Prompt
Leave out the pictures and repeat exactly the lines from the one containing "Task: Select the 可见单元格 radio option" through the end of the records.

(Stored records)
----

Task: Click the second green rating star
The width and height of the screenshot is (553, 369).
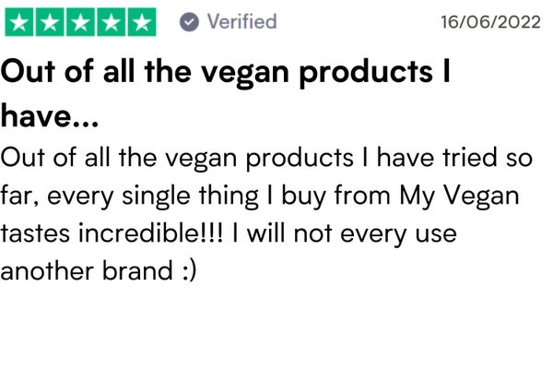Action: click(x=50, y=22)
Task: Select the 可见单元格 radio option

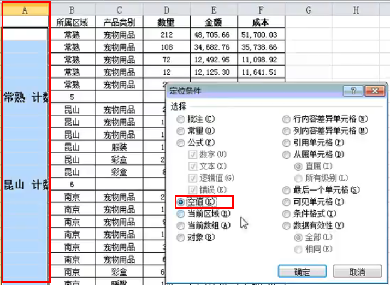Action: coord(287,202)
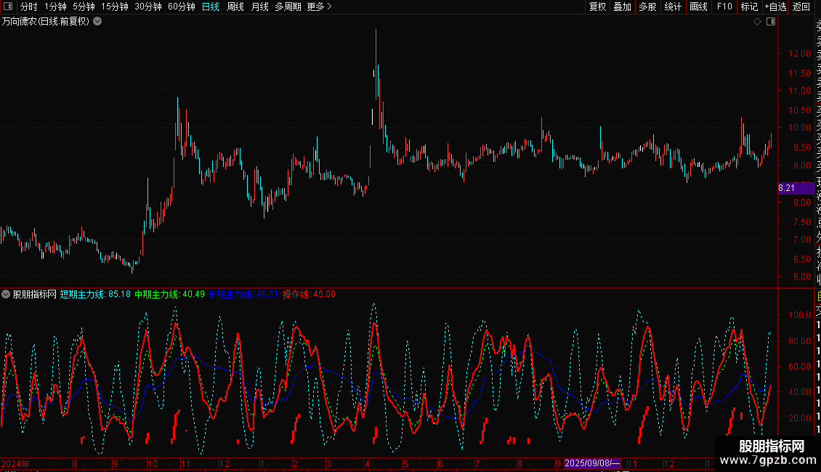Expand 更多 period options
Image resolution: width=821 pixels, height=472 pixels.
pyautogui.click(x=319, y=7)
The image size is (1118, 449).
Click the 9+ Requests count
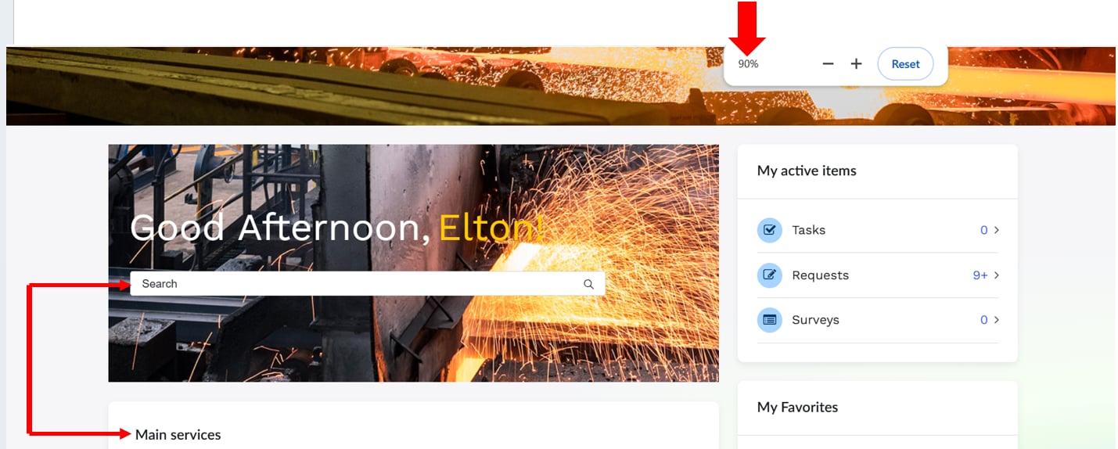point(980,275)
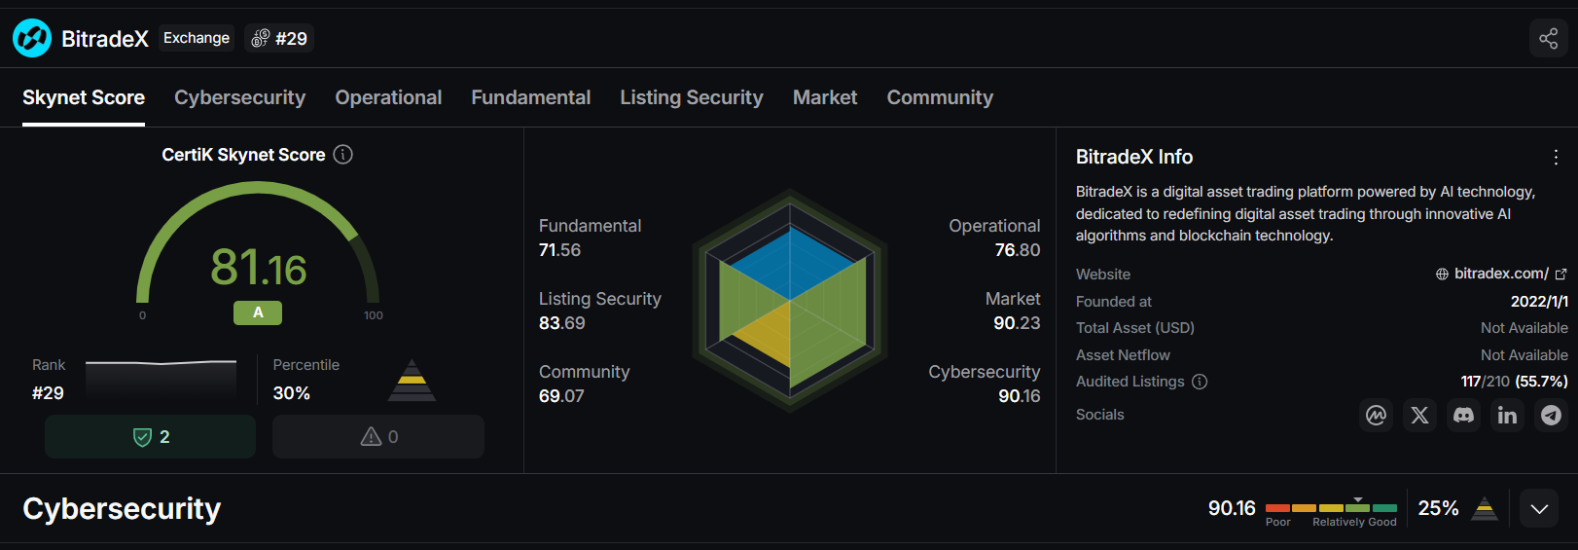Click the BitradeX logo icon

coord(32,39)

----

Response below
Task: Select the 可见单元格 radio option

Action: coord(287,202)
Expand 更多 period options
Image resolution: width=821 pixels, height=472 pixels.
pyautogui.click(x=319, y=7)
The image size is (1118, 449).
Click the 9+ Requests count
point(980,275)
Click the BitradeX logo icon

coord(32,39)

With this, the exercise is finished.